[Opening Records provided section]

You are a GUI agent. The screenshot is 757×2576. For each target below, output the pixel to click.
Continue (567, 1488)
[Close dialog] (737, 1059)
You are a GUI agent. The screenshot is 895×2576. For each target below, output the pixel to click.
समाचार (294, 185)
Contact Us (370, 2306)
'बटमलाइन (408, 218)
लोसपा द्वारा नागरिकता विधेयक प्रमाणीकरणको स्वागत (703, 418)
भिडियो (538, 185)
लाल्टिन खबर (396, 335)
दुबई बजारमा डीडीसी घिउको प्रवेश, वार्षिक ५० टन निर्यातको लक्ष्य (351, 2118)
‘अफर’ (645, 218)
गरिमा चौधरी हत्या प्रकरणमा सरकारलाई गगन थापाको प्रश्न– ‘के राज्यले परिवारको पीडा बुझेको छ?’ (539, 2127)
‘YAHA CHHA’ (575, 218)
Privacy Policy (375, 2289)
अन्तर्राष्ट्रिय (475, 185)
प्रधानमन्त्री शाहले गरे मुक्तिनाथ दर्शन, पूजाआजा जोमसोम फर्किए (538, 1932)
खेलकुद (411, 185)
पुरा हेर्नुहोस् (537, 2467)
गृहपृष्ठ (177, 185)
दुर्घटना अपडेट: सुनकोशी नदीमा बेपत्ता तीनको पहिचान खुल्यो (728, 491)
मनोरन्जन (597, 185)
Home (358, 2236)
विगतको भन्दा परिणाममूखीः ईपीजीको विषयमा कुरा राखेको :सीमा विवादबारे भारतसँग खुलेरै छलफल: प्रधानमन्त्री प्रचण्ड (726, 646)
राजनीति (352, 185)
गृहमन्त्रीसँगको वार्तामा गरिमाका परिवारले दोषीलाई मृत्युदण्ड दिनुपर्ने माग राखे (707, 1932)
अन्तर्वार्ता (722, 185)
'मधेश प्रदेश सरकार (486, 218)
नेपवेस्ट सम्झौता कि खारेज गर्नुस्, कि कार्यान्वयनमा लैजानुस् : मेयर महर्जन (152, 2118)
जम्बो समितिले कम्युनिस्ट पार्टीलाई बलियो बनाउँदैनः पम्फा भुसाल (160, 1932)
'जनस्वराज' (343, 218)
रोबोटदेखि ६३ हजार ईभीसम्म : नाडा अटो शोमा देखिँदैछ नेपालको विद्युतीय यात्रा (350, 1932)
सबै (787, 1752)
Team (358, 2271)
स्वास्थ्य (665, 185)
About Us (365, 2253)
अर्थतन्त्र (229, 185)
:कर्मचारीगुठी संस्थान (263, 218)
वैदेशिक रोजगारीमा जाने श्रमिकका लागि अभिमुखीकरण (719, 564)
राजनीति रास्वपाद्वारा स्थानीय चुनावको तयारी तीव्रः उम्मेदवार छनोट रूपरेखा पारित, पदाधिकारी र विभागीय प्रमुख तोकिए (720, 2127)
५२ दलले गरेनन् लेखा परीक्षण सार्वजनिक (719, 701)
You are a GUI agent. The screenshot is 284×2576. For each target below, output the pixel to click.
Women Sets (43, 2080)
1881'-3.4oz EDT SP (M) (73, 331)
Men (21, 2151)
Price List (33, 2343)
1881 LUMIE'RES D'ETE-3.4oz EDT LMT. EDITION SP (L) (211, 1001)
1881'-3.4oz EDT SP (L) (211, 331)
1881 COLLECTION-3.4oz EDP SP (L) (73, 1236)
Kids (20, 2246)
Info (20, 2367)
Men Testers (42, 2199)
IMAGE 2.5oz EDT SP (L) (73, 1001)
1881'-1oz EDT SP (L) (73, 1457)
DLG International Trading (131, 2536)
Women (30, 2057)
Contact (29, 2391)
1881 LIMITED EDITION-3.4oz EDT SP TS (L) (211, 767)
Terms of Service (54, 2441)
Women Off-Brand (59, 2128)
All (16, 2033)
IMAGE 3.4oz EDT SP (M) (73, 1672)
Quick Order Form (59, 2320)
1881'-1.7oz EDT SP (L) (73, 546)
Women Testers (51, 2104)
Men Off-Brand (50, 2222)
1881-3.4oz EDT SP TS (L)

[Closing Records provided section]

» Exercise goal
Given the records above, restate word for word only the lines starting at the one with "लोसपा द्वारा नागरिकता" and ending at the one with "प्रधानमन्त्री शाहले गरे".

» Reply to the exercise
लोसपा द्वारा नागरिकता विधेयक प्रमाणीकरणको स्वागत (703, 418)
भिडियो (538, 185)
लाल्टिन खबर (396, 335)
दुबई बजारमा डीडीसी घिउको प्रवेश, वार्षिक ५० टन निर्यातको लक्ष्य (351, 2118)
‘अफर’ (645, 218)
गरिमा चौधरी हत्या प्रकरणमा सरकारलाई गगन थापाको प्रश्न– ‘के राज्यले परिवारको पीडा बुझेको छ?’ (539, 2127)
‘YAHA CHHA’ (575, 218)
Privacy Policy (375, 2289)
अन्तर्राष्ट्रिय (475, 185)
प्रधानमन्त्री शाहले गरे मुक्तिनाथ दर्शन, पूजाआजा जोमसोम फर्किए (538, 1932)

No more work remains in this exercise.